Start of EXCERPTED TEXT

The fiscal year 2025 concluded with a dramatic reshaping of the pharmaceutical industry’s top echelons, marked by intense competition at the very pinnacle of drug sales. While Merck’s stalwart immuno-oncology drug Keytruda maintained its position as the leading brand globally, achieving $31.68 billion in sales, a significant molecular-level shift saw Eli Lilly’s tirzepatide (marketed as Mounjaro and Zepbound) and Novo Nordisk’s semaglutide (Ozempic and Wegovy) collectively surpass its revenue. This dynamic highlights an industry in flux, where established therapeutic areas continue to thrive even as new categories experience explosive growth, driven by unprecedented demand and therapeutic breakthroughs.
Beyond the headline-grabbing contest at the top, the FY2025 data, meticulously compiled from primary filings of the Pharma 50 companies, reveals a landscape where scaled specialty franchises are not merely holding steady but actively compounding their growth. Immunologicals, in particular, stood out as a robust growth engine, expanding by an impressive 20.6% year-over-year. This expansion occurred despite an overall contraction observed within the broader pharmaceutical pipeline during the same period, signaling a strategic focus and successful market penetration within this specialized therapeutic domain. The detailed ranking below provides a comprehensive snapshot of the top-selling drugs, with currency conversions applied where necessary using specified IRS rates to ensure a standardized U.S. dollar equivalent.
The Rise of GLP-1 Agonists: A Market Transformation
The most compelling narrative of FY2025 undoubtedly belongs to the glucagon-like peptide-1 (GLP-1) receptor agonists, which have transcended their original diabetes indications to become monumental players in the weight management market. Eli Lilly’s tirzepatide, under its brand names Mounjaro (for diabetes) and Zepbound (for weight loss), collectively demonstrated an astonishing performance. Mounjaro, already a significant force in FY2024 with $11.54 billion, nearly doubled its sales to $22.96 billion in FY2025, marking a 99.0% year-over-year increase. Its newer counterpart, Zepbound, which launched with high expectations, exceeded them dramatically, leaping from $4.93 billion to $13.54 billion, an astounding 174.9% growth. This combined performance positions tirzepatide as a formidable molecular entity, challenging the long-standing dominance of oncology treatments.
Novo Nordisk, a pioneer in the GLP-1 space, also solidified its market leadership. Ozempic, primarily for type 2 diabetes, continued its upward trajectory, reaching $19.21 billion with a 5.6% growth. However, it was Wegovy, Novo Nordisk’s dedicated weight-loss formulation of semaglutide, that showcased robust expansion, growing by 35.9% to achieve $11.96 billion in sales. The combined sales of semaglutide molecules (Ozempic, Wegovy, and the oral Rybelsus, which saw a slight decline to $3.34 billion) underscore the profound and rapidly expanding demand for these therapies.

End of EXCERPTED TEXT

→ WHAT IS BEING ASKED:
Proceed with the article on FY2025 pharmaceutical sales, picking up after its final sentence. The records that follow are separate material and form no part of the article on pharmaceutical sales.

Start of LISTED RECORDS

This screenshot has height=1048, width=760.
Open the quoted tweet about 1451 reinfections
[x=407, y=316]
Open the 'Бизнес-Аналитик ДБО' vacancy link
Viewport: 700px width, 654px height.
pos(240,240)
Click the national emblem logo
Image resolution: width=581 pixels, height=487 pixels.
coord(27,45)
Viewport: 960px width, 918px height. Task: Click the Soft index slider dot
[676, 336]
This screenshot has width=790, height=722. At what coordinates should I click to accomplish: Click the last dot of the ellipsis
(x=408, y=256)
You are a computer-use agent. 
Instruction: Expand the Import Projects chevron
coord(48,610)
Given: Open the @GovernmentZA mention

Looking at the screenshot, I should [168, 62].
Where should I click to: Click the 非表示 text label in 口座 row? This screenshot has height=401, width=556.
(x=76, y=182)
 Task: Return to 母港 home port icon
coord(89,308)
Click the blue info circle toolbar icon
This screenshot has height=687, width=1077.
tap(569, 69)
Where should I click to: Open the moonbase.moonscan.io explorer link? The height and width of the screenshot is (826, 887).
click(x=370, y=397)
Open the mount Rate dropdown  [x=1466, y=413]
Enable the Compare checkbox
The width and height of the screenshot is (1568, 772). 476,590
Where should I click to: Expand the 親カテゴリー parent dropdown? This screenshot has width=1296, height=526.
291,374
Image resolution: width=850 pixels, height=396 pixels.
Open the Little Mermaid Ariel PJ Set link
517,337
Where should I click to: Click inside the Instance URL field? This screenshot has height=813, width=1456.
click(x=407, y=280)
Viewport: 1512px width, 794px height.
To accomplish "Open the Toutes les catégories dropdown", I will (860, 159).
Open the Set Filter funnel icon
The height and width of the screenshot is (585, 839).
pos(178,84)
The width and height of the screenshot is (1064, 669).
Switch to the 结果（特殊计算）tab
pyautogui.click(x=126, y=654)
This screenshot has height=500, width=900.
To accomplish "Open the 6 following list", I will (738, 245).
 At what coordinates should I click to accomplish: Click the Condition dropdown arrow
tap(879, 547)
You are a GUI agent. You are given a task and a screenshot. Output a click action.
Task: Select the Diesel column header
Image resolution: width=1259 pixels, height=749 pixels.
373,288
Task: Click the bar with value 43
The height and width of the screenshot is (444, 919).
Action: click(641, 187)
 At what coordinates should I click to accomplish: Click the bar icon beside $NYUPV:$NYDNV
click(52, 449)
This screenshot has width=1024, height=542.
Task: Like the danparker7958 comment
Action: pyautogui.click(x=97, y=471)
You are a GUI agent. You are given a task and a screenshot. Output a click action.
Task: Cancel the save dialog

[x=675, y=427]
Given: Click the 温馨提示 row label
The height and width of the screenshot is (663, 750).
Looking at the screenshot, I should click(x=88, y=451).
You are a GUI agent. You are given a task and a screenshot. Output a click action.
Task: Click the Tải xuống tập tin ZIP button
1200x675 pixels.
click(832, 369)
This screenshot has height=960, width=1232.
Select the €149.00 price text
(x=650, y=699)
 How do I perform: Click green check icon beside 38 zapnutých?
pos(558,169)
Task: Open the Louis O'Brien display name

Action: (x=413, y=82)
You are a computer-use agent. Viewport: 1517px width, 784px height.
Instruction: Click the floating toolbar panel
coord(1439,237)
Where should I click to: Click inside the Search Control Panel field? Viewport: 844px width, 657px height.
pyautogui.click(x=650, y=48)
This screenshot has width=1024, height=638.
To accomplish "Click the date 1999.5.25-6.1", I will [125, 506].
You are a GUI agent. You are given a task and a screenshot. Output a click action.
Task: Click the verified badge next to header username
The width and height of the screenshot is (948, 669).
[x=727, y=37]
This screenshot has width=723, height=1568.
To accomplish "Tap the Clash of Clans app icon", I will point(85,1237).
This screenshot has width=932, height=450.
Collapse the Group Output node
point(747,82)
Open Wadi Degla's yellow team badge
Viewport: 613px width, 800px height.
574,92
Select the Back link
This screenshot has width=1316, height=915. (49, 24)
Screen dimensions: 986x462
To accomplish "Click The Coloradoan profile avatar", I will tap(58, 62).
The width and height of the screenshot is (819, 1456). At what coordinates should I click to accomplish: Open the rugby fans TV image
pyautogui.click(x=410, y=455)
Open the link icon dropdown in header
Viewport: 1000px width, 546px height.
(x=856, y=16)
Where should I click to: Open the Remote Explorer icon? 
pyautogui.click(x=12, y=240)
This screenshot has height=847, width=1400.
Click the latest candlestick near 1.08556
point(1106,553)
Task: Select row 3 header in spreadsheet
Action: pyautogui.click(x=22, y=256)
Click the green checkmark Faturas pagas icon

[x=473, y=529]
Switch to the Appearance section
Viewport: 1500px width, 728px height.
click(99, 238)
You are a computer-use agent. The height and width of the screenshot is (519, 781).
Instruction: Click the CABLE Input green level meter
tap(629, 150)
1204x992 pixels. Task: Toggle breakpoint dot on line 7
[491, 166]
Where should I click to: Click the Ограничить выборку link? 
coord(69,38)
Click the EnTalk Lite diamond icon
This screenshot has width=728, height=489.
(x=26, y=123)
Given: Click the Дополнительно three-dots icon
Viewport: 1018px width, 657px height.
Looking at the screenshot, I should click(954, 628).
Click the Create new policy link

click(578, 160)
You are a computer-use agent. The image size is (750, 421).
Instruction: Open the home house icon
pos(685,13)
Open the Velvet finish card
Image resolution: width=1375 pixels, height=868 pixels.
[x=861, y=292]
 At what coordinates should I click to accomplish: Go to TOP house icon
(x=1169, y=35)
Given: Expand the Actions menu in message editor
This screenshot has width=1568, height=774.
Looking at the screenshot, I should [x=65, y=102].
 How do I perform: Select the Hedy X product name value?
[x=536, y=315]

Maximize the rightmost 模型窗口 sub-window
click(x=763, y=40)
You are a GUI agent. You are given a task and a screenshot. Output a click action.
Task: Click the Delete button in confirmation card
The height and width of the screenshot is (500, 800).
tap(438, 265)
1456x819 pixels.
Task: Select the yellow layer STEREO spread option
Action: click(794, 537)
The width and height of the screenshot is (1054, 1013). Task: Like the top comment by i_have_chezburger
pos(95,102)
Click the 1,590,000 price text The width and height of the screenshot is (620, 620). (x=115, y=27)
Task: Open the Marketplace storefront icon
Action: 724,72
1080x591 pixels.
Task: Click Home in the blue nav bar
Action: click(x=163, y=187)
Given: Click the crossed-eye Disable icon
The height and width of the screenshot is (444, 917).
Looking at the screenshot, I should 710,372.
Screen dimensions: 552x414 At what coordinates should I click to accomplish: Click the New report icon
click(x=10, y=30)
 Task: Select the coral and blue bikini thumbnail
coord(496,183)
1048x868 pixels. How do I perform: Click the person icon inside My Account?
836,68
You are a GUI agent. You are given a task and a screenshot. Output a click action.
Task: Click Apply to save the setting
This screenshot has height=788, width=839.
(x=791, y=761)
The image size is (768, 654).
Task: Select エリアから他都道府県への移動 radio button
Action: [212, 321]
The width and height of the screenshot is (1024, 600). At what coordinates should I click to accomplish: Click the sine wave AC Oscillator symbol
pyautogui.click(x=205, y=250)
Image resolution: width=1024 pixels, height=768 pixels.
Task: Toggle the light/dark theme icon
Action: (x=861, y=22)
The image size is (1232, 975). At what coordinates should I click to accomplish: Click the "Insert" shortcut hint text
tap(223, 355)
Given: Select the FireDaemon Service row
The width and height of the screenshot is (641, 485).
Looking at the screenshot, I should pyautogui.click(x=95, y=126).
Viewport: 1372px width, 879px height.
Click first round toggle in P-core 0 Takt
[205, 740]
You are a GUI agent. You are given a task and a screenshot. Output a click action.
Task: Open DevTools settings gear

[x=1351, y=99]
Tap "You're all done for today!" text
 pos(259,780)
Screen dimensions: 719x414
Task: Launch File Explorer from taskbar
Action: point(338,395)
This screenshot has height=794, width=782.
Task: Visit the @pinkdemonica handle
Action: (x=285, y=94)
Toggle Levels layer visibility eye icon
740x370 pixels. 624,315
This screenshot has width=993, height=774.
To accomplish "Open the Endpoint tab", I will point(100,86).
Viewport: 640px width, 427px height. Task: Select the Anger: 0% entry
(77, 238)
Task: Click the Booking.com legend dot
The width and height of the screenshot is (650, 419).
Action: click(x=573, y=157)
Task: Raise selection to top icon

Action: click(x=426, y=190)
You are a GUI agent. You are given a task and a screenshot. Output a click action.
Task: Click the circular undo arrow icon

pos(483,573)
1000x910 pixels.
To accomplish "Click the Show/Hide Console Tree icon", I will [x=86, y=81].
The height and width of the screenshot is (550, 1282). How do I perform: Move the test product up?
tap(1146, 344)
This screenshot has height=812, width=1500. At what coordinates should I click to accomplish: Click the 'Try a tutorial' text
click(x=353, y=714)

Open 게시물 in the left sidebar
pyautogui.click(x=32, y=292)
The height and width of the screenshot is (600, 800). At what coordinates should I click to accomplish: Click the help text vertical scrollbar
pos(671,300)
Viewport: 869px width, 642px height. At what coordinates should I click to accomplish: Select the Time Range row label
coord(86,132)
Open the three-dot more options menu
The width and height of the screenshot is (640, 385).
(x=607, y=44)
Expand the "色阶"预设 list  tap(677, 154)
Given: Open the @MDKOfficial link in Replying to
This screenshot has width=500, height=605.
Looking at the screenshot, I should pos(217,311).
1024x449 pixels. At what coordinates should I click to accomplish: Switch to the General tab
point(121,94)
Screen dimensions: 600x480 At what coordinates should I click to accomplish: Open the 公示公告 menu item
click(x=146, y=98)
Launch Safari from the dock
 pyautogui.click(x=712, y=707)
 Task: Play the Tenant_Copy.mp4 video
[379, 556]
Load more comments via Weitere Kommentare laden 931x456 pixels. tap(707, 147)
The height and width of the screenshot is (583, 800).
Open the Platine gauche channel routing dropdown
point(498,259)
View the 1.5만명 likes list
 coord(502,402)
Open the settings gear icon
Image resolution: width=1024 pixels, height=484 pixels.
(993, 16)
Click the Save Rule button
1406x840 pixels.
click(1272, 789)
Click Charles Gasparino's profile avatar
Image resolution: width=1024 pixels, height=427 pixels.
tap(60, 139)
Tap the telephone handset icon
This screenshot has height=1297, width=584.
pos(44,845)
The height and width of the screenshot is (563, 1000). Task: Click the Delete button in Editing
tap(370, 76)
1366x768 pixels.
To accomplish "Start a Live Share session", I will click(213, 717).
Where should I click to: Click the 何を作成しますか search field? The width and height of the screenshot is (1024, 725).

End of LISTED RECORDS

→ TASK ANSWER:
Industry analysts have consistently pointed to the vast, untapped market for weight management and metabolic health as the primary driver behind this explosive growth. The efficacy of these drugs in achieving significant weight loss, alongside their cardiovascular benefits, has positioned them as transformative treatments. Pharmaceutical executives from both Eli Lilly and Novo Nordisk have frequently highlighted ongoing efforts to scale manufacturing capacity and navigate complex reimbursement landscapes, emphasizing their commitment to meeting burgeoning patient demand. The implications for public health are substantial, offering new hope for managing obesity and related comorbidities, though questions regarding long-term access, affordability, and healthcare system burden remain central to the ongoing discourse.
Oncology’s Enduring Strength: Keytruda Leads the Charge
Despite the meteoric rise of GLP-1s, immuno-oncology remains a cornerstone of pharmaceutical innovation and revenue. Merck’s Keytruda, a PD-1 inhibitor, continued its reign as the top-selling brand, posting $31.68 billion in FY2025 sales, a solid 7.5% increase from the previous year. Keytruda’s success is attributed to its ever-expanding list of indications across various cancers, from melanoma and lung cancer to head and neck squamous cell carcinoma and renal cell carcinoma. Its established position in first-line and adjuvant settings, combined with a robust clinical development program, ensures its continued leadership in the oncology space.
Bristol Myers Squibb’s Opdivo, another key PD-1 inhibitor, also demonstrated steady performance, growing by 8.0% to reach $10.05 billion. The persistent growth of these therapies underscores the ongoing prevalence of cancer and the critical role of immunotherapies in transforming patient outcomes. The oncology market continues to be a hotbed for research and development, with new modalities and combination therapies constantly emerging, ensuring that this therapeutic area will remain a significant revenue driver for the foreseeable future.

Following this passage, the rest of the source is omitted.